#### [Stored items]
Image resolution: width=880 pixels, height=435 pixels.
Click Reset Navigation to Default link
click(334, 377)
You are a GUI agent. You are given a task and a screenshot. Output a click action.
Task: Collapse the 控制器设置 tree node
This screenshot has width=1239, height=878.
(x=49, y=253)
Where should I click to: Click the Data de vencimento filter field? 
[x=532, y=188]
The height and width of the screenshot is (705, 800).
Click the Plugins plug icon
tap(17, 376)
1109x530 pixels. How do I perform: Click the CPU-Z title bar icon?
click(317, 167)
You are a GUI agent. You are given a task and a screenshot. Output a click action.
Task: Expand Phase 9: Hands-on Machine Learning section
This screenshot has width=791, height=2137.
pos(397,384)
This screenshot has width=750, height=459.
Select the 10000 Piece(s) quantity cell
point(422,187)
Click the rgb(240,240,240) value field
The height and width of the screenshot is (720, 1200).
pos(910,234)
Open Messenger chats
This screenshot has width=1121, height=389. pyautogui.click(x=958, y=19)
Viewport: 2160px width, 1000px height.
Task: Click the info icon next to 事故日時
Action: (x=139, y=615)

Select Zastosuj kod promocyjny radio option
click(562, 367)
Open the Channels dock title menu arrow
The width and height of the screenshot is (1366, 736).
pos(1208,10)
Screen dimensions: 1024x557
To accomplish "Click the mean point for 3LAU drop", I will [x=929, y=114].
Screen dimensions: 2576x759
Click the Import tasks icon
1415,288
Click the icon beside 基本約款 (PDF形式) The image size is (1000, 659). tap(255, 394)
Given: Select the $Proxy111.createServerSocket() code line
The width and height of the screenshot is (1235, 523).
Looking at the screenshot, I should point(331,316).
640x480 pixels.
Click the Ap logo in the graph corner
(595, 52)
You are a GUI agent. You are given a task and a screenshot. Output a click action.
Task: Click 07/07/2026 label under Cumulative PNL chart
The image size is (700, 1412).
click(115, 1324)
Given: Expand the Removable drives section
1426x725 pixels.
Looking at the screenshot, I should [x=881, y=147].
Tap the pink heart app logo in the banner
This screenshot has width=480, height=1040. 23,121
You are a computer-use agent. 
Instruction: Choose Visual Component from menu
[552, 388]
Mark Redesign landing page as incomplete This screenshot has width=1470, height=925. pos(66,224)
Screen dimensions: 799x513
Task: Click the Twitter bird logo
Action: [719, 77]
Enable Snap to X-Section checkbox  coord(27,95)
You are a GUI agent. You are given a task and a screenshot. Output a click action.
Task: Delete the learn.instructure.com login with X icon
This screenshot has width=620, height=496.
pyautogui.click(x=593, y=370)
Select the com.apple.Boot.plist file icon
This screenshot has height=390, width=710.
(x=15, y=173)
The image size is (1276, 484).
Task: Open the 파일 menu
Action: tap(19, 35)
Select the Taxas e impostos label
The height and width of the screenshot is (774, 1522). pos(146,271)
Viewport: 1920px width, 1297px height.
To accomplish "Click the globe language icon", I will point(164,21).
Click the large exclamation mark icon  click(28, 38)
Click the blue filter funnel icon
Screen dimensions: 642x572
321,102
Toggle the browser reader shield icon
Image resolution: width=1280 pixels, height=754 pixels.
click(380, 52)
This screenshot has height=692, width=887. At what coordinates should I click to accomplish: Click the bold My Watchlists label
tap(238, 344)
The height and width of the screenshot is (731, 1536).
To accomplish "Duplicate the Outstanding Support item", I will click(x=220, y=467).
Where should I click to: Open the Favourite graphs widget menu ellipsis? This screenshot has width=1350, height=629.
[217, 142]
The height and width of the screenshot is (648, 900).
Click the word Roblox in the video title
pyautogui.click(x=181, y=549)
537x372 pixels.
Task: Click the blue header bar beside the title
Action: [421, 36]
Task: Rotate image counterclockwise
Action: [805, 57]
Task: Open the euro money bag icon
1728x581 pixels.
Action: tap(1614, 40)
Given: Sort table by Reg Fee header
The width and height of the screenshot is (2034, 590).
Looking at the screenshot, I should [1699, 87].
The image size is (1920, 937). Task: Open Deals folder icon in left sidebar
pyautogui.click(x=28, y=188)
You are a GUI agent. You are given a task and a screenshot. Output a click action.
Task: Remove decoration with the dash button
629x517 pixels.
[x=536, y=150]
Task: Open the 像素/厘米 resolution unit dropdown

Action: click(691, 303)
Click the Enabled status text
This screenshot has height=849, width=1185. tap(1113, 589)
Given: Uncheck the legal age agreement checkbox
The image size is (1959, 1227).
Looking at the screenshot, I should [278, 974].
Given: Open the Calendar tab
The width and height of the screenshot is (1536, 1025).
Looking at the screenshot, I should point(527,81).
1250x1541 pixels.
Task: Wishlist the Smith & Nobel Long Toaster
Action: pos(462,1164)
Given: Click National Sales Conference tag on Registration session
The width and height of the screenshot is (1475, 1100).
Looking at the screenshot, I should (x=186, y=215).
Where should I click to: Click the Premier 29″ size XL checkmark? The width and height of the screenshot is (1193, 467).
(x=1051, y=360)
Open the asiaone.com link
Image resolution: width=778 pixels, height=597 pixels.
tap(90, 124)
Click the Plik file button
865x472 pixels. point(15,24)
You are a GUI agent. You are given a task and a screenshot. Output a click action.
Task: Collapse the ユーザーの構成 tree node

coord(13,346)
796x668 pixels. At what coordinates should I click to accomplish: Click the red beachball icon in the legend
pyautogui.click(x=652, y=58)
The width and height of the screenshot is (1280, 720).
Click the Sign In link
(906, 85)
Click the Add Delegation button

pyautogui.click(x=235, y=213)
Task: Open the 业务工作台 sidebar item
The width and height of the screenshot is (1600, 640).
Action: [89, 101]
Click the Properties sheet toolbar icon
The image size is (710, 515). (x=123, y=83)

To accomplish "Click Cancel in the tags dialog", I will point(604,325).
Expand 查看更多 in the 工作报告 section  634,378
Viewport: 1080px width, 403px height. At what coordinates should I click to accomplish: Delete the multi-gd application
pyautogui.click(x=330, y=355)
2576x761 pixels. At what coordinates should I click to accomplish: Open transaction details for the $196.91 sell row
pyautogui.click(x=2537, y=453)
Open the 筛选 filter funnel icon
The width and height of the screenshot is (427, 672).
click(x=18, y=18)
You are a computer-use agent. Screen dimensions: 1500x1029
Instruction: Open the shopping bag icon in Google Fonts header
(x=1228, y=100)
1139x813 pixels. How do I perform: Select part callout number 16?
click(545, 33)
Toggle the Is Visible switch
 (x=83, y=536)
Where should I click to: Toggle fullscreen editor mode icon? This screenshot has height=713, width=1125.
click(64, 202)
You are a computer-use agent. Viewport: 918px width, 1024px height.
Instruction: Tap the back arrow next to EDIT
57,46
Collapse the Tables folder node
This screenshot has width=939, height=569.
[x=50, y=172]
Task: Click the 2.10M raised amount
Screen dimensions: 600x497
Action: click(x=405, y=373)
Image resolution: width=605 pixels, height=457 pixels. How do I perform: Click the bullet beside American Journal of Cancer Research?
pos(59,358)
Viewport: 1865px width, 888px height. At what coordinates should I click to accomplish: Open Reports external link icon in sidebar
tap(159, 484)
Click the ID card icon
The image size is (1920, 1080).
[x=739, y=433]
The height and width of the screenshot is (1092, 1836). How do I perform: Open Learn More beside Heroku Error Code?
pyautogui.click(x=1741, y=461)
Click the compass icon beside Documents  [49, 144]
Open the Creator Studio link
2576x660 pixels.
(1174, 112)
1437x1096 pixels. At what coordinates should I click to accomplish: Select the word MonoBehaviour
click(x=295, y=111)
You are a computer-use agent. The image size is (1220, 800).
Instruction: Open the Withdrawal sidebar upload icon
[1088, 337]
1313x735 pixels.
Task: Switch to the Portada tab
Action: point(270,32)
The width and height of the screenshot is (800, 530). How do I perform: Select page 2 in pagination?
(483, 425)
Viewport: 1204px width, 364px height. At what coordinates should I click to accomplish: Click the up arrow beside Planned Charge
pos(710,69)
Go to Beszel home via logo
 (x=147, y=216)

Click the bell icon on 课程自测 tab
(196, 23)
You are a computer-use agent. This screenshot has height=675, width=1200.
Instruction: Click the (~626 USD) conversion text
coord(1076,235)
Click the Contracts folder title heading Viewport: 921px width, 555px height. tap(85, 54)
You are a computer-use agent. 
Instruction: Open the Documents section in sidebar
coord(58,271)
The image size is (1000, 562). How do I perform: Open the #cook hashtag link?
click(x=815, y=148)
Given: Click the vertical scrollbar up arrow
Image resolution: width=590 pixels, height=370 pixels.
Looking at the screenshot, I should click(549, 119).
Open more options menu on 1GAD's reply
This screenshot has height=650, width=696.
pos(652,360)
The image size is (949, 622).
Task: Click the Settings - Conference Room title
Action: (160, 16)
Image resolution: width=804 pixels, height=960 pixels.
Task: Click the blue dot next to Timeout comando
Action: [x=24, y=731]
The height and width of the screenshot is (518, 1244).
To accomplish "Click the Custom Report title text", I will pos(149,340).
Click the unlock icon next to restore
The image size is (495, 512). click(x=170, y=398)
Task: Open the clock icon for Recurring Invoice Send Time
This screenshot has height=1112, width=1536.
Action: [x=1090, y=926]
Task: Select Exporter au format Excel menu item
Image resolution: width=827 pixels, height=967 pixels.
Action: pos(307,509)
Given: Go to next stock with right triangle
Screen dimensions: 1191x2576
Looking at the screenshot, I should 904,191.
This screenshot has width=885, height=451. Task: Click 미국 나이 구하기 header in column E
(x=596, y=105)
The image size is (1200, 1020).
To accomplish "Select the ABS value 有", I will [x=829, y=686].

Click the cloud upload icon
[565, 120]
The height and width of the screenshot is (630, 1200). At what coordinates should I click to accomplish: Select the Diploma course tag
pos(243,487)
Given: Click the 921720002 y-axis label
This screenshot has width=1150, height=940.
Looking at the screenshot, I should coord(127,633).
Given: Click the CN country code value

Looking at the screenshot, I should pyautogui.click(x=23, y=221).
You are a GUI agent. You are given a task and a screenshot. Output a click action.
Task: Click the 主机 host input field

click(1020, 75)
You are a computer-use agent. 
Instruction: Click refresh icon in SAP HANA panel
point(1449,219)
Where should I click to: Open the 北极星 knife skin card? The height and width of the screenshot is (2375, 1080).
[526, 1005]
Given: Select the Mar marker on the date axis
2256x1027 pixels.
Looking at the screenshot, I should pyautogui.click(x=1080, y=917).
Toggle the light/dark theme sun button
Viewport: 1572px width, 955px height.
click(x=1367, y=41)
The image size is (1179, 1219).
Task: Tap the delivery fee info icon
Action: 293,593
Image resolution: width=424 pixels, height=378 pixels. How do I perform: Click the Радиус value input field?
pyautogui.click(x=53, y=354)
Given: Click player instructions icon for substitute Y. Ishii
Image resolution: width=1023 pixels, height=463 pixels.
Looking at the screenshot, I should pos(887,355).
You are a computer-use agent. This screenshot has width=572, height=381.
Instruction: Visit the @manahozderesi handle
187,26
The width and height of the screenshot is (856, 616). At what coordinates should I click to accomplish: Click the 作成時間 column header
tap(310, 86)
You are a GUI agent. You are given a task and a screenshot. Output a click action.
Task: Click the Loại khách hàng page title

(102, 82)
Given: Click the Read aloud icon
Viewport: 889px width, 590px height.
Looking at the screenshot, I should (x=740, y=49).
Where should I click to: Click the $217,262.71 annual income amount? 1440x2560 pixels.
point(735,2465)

#### [Your objective]
Pull every line containing "will" out of the data above.

#### [Task output]
To accomplish "Click the mean point for 3LAU drop", I will [x=929, y=114].
To accomplish "Click the globe language icon", I will point(164,21).
To accomplish "Duplicate the Outstanding Support item", I will click(x=220, y=467).
To accomplish "Click Cancel in the tags dialog", I will point(604,325).
To accomplish "Click the Custom Report title text", I will pos(149,340).
To accomplish "Select the ABS value 有", I will [x=829, y=686].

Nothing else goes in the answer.